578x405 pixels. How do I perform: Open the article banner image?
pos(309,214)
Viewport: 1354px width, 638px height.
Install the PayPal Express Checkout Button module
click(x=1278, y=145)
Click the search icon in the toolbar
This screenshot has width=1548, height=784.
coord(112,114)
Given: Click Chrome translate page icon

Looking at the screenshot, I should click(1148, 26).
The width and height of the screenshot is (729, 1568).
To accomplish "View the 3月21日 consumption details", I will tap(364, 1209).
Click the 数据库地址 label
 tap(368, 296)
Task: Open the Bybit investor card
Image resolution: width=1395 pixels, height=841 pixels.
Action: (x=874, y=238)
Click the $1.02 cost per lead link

________

What to do
Recast the lines above as a Markdown table with the columns No. and Line. Number each row and skip any blank lines.

Worked solution
| No. | Line |
|---|---|
| 1 | 578x405 pixels. How do I perform: Open the article banner image? |
| 2 | pos(309,214) |
| 3 | Viewport: 1354px width, 638px height. |
| 4 | Install the PayPal Express Checkout Button module |
| 5 | click(x=1278, y=145) |
| 6 | Click the search icon in the toolbar |
| 7 | This screenshot has width=1548, height=784. |
| 8 | coord(112,114) |
| 9 | Given: Click Chrome translate page icon |
| 10 | Looking at the screenshot, I should click(1148, 26). |
| 11 | The width and height of the screenshot is (729, 1568). |
| 12 | To accomplish "View the 3月21日 consumption details", I will tap(364, 1209). |
| 13 | Click the 数据库地址 label |
| 14 |  tap(368, 296) |
| 15 | Task: Open the Bybit investor card |
| 16 | Image resolution: width=1395 pixels, height=841 pixels. |
| 17 | Action: (x=874, y=238) |
| 18 | Click the $1.02 cost per lead link |